Micha foi na SUV Toyota, com três outros companheiros, além do motorista, Serjão. Quando começou a cortar os limões e a passar as metades pelo rosto, cabelo, pescoço, braços e pernas, os outros estranharam e começaram debochar.
— Qui é isso, sô?
— Tá ficando doido?
— É mandinga?
E Micha, continuando o ritual, concordou:
— É mandinga, sim. Oceis num sabe de nada.
Mas completou a esfregação e não revelou nada aos outros gozadores.

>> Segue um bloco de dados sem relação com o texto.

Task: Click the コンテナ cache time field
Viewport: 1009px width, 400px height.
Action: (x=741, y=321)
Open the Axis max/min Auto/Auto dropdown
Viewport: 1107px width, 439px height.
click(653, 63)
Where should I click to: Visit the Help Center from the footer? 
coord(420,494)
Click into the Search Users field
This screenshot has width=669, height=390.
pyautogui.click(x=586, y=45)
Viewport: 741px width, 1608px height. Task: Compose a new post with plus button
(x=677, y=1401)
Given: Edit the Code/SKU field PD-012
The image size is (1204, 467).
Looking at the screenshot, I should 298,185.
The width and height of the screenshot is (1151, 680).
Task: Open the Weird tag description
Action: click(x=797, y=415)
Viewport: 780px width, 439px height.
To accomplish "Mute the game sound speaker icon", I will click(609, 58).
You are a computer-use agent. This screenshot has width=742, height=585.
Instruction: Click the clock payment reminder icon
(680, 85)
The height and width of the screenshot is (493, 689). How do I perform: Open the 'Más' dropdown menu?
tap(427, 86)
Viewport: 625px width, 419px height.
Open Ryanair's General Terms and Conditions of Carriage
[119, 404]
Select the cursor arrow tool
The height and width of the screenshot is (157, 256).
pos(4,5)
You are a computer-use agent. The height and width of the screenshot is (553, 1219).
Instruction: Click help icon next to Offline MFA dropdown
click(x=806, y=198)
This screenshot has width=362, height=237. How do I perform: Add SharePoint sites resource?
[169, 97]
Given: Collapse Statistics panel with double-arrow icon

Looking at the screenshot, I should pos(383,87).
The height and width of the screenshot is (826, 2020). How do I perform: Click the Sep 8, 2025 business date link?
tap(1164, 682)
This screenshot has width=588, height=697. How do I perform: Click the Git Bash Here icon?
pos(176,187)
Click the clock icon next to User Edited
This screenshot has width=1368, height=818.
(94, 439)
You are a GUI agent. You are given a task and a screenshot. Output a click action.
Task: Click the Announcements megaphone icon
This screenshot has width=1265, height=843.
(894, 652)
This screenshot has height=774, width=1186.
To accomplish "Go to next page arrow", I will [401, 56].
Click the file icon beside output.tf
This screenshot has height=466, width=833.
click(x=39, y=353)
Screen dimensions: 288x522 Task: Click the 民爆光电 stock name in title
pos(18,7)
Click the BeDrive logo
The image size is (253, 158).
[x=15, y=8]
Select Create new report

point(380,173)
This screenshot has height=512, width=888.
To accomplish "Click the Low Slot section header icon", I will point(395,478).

Quando estavam chegando à cidade é que atinou com um detalhe:
Mas as roupas não vão ficar invisíveis!
Daí, já se ouvia o tiroteio que anunciava a chegada dos assaltantes, a fim de assustar todos os moradores do centro, e a Van parou defronte o prédio do Banco do Brasil. Arrebentaram as fechaduras da porta de entrada com tiros de fuzil AK-47.
— Via, vai!
Micha e Marreco correram para a porta, escancararam e foram logo para os fundos da agência, onde estava o cofre, como usualmente acontece. Nas sacolas de ambos, a dinamite e algumas ferramentas necessárias à afixação das bananas explosivas. Na sacola de Micha, ainda restavam alguns limões.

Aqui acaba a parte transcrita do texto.